START SUPPLIED ENTRIES
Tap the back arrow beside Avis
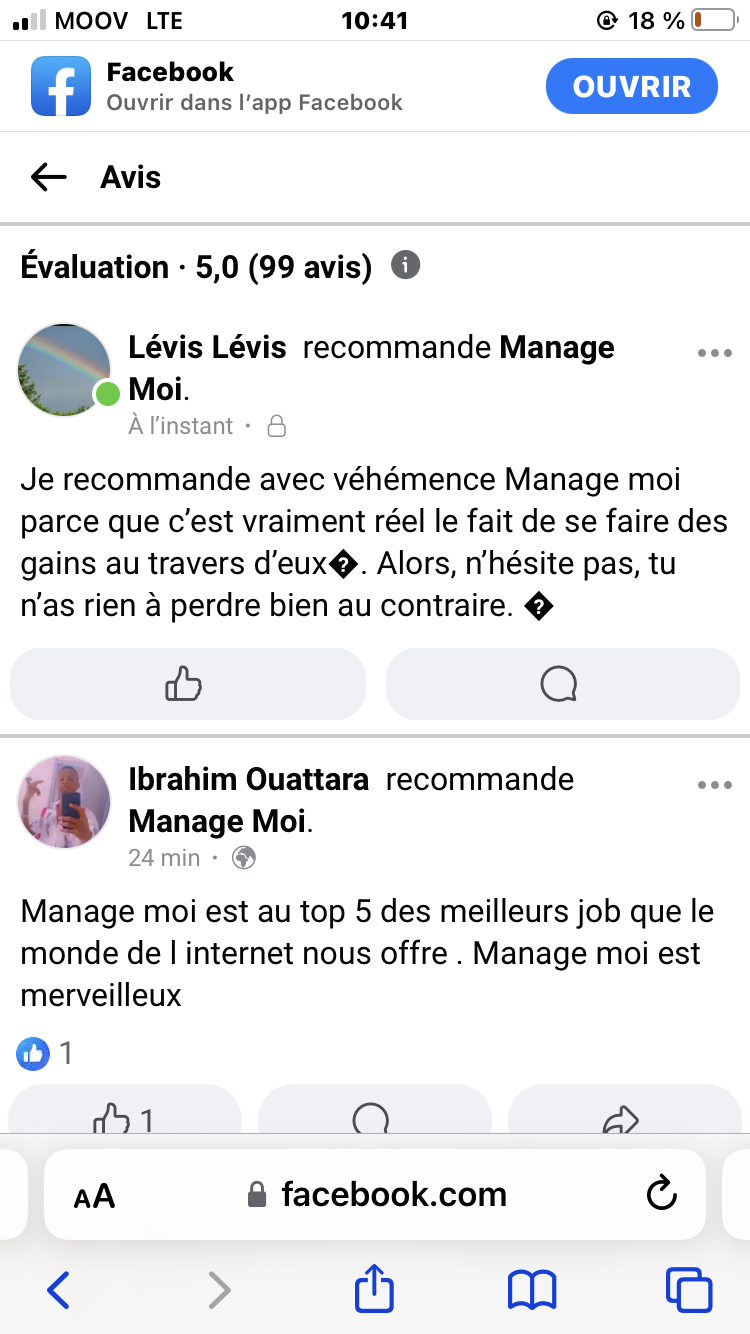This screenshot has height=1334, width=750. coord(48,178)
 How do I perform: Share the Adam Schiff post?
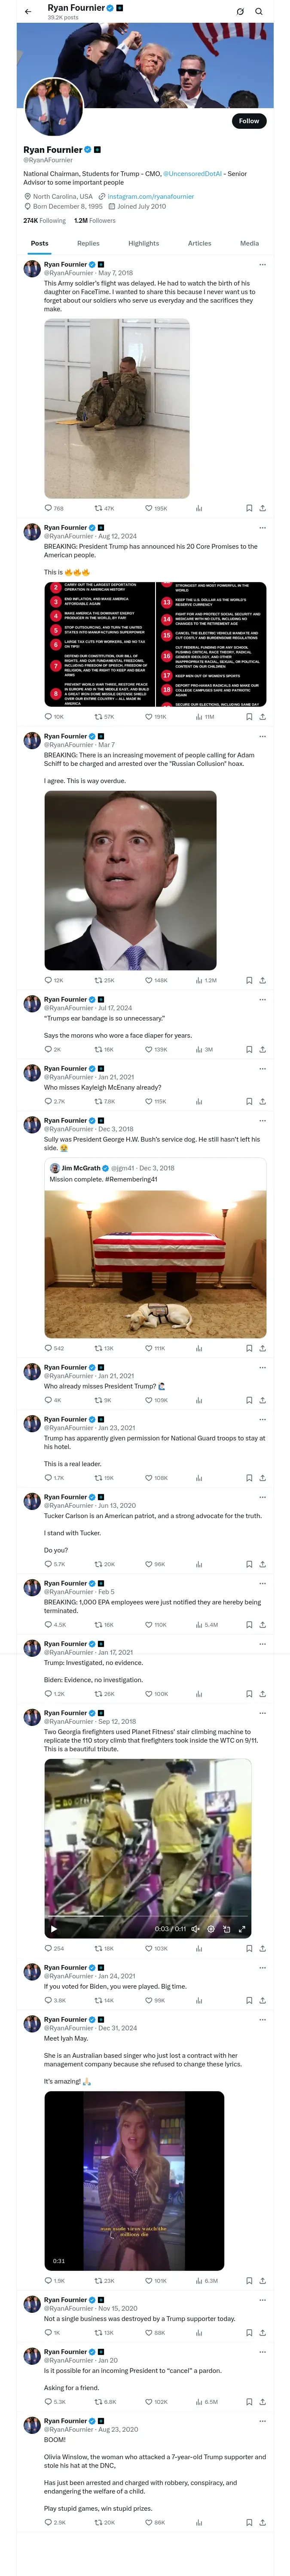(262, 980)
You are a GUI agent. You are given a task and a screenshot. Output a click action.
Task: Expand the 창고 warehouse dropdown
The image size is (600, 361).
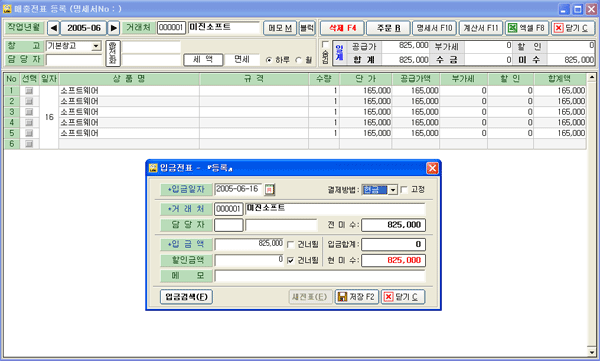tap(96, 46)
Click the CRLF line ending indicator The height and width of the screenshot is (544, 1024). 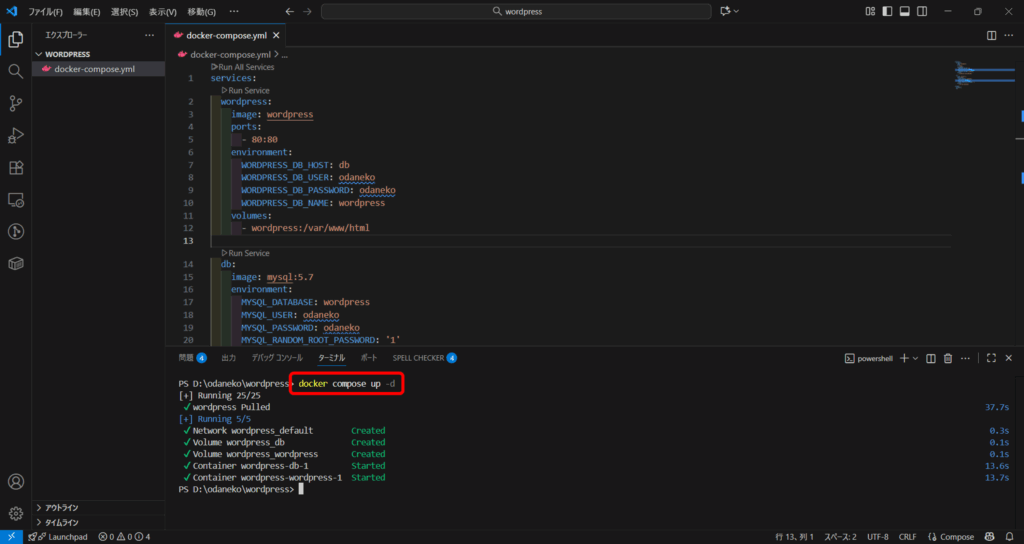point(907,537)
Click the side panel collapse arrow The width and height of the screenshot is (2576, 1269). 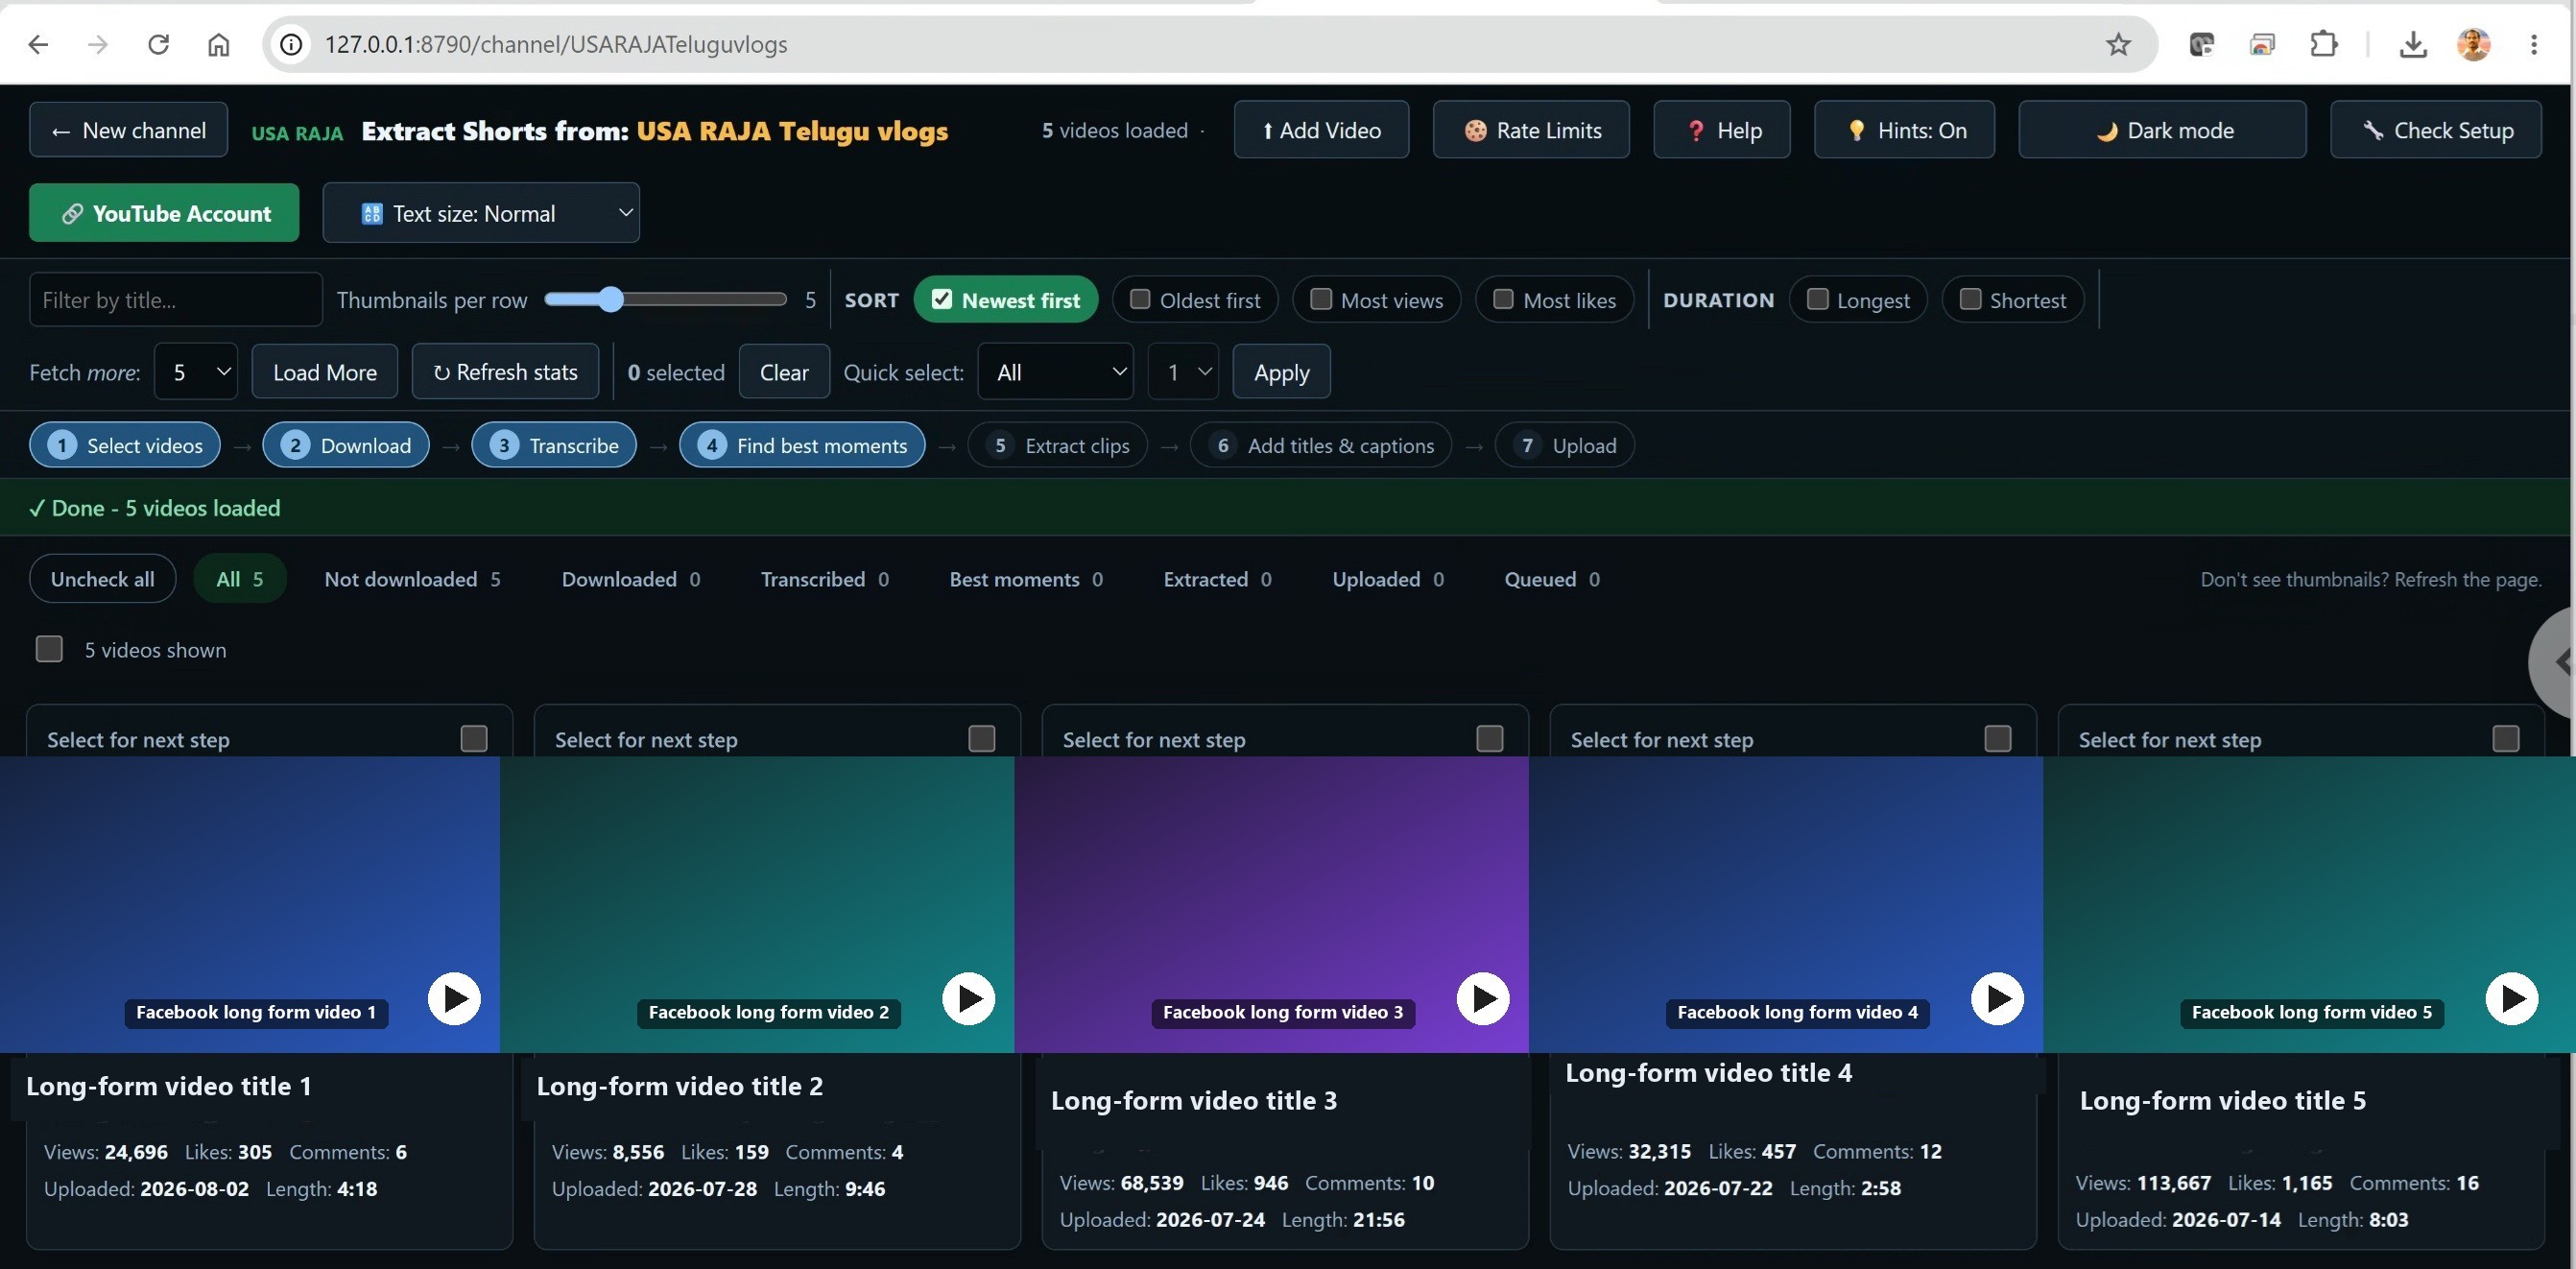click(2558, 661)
END SUPPLIED ENTRIES
EXERCISE AIM => Leaving out the pictures, restate each line of the listing above verbatim, from the opening line to the line bearing "Task: Expand the 창고 warehouse dropdown", inclusive, and no more.

RESPONSE BOX =>
Tap the back arrow beside Avis
This screenshot has height=1334, width=750. coord(48,178)
 How do I perform: Share the Adam Schiff post?
(262, 980)
You are a GUI agent. You are given a task and a screenshot. Output a click action.
Task: Expand the 창고 warehouse dropdown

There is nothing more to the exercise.